Diffusion models propose a process to achieve image generation thoug a similar method: to develop a neural network-based model that is able to gradually remove Gaussian noise from an image. So starting from any image generaeted through a Gaussian noise distribution \(\mathcal{N}(0, 1)\), converge to image space after a finite number of \(\mathcal{N}(0, 1)\) steps.
Noising Process
To train this type of model, the first step is to develop an algorithm that takes any image and converts it to white noise in a finite number of steps. This will act as a starting point for our model which we will train to do the reverse process.
Initial approach
One method that could be considered is to simply add white noise step by step:
\[x_{t} = x_{t-1} + \beta \cdot \epsilon\] \[x_{t} = x_{0} + \sqrt{t} \cdot \beta \cdot \epsilon\]Notation:
- \(x_0\) refers to the original image
- \(x_t\) image adter applying t-steps of noising
- \(\beta\) corresponds to the weight of noise
- \(\epsilon \sim \mathcal{N}(0, 1)\) is the noise added each step generated throug a normal distribution
Noising process example on an image over 500 steps. For testing if each distribution was likely a \(\mathcal{N}(0, 1)\) distribution, it was applied Kolmogorov-Smirnov test.

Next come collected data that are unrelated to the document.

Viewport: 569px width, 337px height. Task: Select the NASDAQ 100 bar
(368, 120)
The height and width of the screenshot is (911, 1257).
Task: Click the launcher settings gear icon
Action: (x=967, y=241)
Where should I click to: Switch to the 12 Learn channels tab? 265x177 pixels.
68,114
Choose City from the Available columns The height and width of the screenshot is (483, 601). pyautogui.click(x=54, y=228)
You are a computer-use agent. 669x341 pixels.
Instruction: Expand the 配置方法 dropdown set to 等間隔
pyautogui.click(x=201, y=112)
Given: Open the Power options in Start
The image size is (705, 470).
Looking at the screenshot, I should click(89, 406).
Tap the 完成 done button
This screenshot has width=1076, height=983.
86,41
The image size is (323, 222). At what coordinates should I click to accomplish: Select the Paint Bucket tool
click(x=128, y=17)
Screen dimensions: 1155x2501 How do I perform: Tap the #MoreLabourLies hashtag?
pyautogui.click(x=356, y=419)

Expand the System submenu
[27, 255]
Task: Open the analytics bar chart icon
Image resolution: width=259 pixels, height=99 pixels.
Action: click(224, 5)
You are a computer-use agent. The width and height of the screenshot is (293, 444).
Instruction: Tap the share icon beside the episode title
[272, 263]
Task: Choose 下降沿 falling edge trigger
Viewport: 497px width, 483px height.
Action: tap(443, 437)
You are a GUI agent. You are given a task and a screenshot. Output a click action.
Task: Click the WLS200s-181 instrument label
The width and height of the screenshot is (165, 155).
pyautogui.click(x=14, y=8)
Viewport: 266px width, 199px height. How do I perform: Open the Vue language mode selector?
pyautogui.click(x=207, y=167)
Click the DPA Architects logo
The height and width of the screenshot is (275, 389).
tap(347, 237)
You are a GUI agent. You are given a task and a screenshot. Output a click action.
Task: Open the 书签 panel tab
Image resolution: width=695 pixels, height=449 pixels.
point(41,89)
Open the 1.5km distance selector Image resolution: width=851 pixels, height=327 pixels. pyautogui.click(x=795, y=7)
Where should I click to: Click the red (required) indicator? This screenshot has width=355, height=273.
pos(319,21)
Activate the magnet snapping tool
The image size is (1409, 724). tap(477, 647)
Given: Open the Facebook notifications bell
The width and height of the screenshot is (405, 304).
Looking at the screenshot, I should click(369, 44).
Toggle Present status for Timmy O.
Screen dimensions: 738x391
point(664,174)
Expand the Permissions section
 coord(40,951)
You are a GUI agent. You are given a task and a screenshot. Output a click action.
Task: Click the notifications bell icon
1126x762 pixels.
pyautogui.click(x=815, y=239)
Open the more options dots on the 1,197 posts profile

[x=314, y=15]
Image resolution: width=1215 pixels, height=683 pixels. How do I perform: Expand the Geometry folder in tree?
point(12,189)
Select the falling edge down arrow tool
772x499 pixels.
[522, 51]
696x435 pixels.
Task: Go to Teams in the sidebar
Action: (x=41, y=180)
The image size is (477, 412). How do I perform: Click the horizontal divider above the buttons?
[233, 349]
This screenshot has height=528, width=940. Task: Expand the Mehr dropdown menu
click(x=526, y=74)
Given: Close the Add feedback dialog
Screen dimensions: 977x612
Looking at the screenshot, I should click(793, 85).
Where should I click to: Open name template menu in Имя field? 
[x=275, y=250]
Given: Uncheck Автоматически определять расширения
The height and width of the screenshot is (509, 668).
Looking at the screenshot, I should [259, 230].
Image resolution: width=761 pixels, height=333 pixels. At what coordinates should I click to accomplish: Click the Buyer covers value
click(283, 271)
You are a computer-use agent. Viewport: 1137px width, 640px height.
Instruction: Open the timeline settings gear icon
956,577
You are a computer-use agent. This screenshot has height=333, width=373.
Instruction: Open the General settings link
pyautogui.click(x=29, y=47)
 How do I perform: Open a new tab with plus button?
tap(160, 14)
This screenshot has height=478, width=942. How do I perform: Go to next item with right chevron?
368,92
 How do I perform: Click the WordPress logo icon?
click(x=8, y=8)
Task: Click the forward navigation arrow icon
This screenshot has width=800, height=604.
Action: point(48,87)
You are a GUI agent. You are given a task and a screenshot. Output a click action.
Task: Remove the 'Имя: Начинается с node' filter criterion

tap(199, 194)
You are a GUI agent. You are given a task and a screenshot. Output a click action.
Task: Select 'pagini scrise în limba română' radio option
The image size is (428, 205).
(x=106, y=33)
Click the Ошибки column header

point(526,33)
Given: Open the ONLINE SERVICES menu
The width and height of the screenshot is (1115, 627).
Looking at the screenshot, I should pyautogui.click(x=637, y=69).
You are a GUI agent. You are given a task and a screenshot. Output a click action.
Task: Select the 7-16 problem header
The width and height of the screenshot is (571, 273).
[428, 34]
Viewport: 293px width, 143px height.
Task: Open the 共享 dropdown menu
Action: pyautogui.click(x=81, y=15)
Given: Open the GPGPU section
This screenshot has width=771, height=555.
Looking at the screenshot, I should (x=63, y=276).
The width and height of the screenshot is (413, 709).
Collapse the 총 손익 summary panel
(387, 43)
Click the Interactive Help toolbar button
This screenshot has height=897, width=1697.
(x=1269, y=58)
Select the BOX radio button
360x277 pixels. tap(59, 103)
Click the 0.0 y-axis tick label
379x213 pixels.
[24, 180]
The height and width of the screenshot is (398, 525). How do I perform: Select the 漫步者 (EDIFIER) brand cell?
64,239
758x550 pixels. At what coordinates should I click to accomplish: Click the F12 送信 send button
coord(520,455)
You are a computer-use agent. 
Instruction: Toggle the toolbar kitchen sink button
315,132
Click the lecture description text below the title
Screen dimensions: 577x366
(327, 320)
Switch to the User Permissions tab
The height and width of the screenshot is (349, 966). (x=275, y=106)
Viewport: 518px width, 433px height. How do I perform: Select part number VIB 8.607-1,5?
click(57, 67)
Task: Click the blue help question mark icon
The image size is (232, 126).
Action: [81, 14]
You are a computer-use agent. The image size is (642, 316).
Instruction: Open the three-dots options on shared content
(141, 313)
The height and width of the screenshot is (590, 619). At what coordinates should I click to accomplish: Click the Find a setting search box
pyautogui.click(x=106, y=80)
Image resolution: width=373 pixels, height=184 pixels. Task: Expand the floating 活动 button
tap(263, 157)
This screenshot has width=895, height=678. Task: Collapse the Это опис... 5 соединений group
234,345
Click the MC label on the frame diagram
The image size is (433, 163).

The problem with this method is that the distribution diverges at:
\[\lim_{t \to \infty} x_t \sim \lim_{\sigma \to \infty} \mathcal{N}(0, \sigma^2)\]This phenomenon is called variance exploitation.
Noising process example on an image over 500 steps. For testing if each distribution was likely a \(\mathcal{N}(0, 1)\) distribution, it was applied Kolmogorov-Smirnov test.
Diffusion method
An alternative method is proposed in the original paper:
\[x_{t} = \sqrt{\alpha_t} \cdot x_{t-1} + \sqrt{1 - \alpha_t} \cdot \epsilon_t\] \[x_{t} = \sqrt{\bar{\alpha_t}} \cdot x_{0} + \sqrt{1 - \bar{\alpha_t}} \cdot \epsilon\]With \(\alpha_t = 1 - \beta_t, \space \space \space \bar{\alpha_t} = \prod_{s=1}^{t} \alpha_s\).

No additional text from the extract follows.